Was passierte hier gerade? Mitten auf dem Dach von WICKED, auf dem wir uns nicht einmal aufhalten durften?
Ich entschied, dass es mir egal war. Ich wollte einfach meine Gedanken an all das abschalten und den Moment genießen.
Ich war völlig sicher, dass es das Richtige war, was wir hier taten und wollte nirgendwo anders sein als hier. Mit Newt. Genau jetzt.
Als er meine Hose öffnete, hielt er kurz inne und sah mich prüfend an.
„Ist das in Ordnung für dich? Ich will nicht -"
Doch ich unterbrach ihn. „Bitte, mach weiter." Und als er mir die Hose ausgezogen hatte und mich wieder küsste flüsterte ich zwischen zwei Küssen: „Ich will genau das hier, genau jetzt, nur mit dir."
Ich spürte, dass er nickte, während er sanft meinen Hals küsste. Schnell setzte ich mich etwas auf, um an seine Hose heranzukommen und auch sie zu öffnen. Er musste mir helfen, weil meine Hände ein wenig zitterten und warf sie dann zur Seite, wie unsere übrigen Sachen.

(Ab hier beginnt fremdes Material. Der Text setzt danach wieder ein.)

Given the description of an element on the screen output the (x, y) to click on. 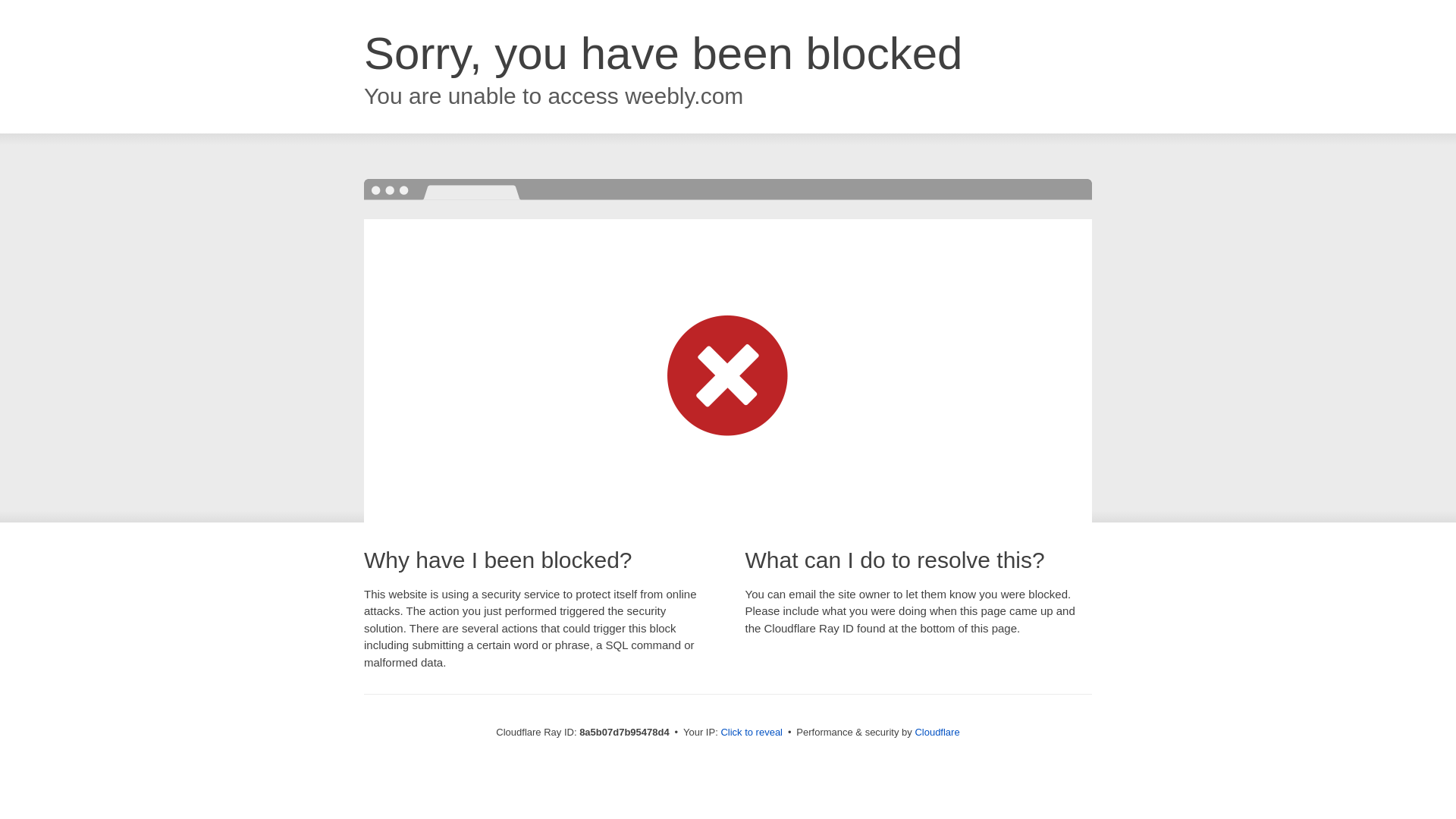
Click to reveal (751, 732)
Cloudflare (936, 731)
Given the description of an element on the screen output the (x, y) to click on. 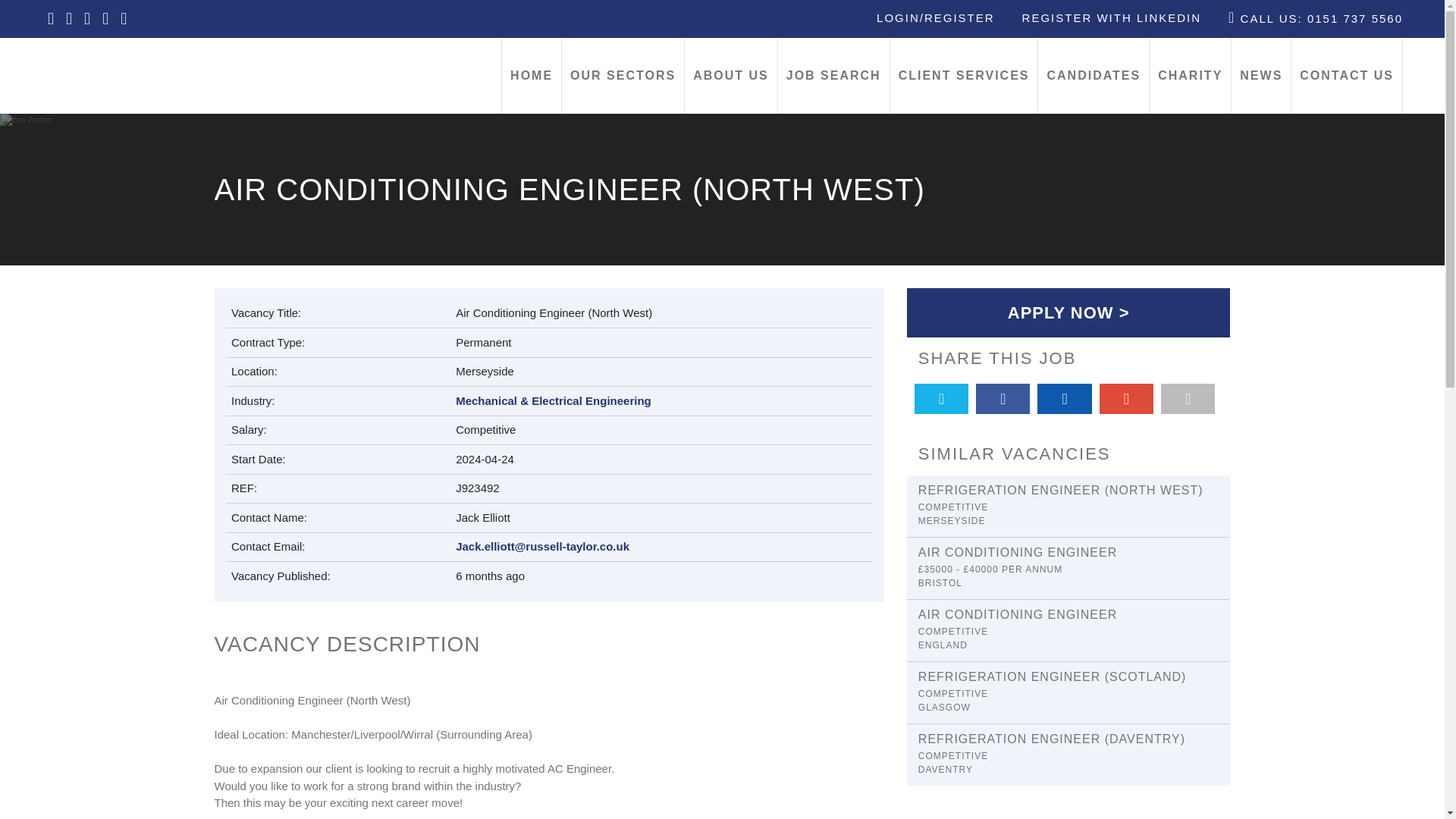
Twitter (941, 399)
Russell Taylor (117, 74)
Email (1187, 399)
CANDIDATES (1093, 75)
REGISTER WITH LINKEDIN (1112, 18)
CLIENT SERVICES (963, 75)
LinkedIn (1063, 399)
ABOUT US (730, 75)
OUR SECTORS (623, 75)
Go to the Homepage (117, 74)
Given the description of an element on the screen output the (x, y) to click on. 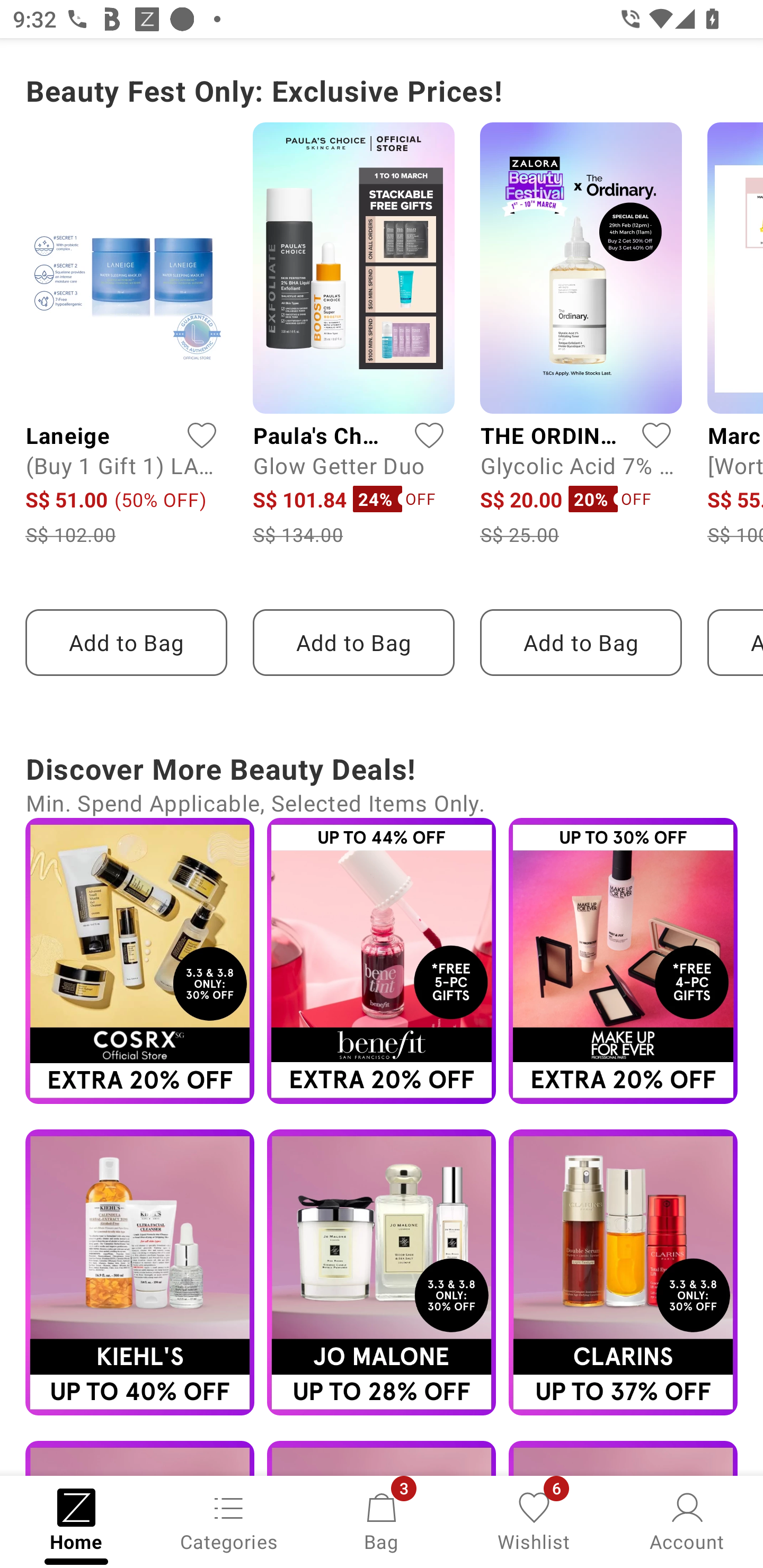
Add to Bag (126, 642)
Add to Bag (353, 642)
Add to Bag (580, 642)
Campaign banner (139, 960)
Campaign banner (381, 960)
Campaign banner (622, 960)
Campaign banner (139, 1271)
Campaign banner (381, 1271)
Campaign banner (622, 1271)
Categories (228, 1519)
Bag, 3 new notifications Bag (381, 1519)
Wishlist, 6 new notifications Wishlist (533, 1519)
Account (686, 1519)
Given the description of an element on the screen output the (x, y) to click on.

Kurz schoss mir der Gedanke durch den Kopf, dass wir aufpassen mussten, dass nichts vom Dach fiel, wobei ich schmunzeln musste, doch ich vergaß ihn schnell wieder, weil Newt seine Lippen jetzt wieder auf meine legte.
Dieses Mal verlor ich mich so in diesem Moment, dass alles, was folgte mir vorkam wie ein wunderschöner Traum.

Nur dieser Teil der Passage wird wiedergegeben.